## TASK REQUIREMENTS
Leaving out every line before the one with "Where should I click to: Toggle", write out the rest of the records below exactly.
--- --- ---
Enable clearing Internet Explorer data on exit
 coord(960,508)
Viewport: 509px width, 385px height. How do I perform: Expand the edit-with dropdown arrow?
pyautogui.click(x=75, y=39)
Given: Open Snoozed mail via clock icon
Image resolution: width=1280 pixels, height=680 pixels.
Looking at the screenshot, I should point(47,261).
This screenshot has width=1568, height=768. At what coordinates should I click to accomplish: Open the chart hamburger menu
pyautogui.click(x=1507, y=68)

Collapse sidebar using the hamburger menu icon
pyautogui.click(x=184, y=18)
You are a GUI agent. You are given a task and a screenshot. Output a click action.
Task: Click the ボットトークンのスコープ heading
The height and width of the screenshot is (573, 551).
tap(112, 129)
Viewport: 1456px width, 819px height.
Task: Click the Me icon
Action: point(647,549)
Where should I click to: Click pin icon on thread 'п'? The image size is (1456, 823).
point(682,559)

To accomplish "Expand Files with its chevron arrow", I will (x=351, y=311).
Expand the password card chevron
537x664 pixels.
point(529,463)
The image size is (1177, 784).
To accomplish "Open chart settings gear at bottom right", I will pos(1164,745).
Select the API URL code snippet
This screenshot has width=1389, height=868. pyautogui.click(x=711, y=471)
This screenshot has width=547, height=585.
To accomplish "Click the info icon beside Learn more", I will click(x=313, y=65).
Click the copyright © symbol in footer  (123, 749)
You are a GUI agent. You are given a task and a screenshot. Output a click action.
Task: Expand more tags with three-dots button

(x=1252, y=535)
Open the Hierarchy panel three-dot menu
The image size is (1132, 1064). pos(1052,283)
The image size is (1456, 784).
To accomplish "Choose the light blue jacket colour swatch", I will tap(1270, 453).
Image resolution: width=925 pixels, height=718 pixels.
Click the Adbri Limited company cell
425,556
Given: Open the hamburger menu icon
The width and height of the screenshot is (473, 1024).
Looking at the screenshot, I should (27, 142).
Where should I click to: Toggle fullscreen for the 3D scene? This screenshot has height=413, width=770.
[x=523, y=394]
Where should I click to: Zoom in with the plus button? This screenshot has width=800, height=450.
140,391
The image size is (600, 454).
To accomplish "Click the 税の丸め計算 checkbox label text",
--- --- ---
## COMPLETED TASK
Where should I click to: Toggle fullscreen for the 3D scene? This screenshot has height=413, width=770.
[x=523, y=394]
Where should I click to: Zoom in with the plus button? This screenshot has width=800, height=450.
140,391
The image size is (600, 454).
To accomplish "Click the 税の丸め計算 checkbox label text",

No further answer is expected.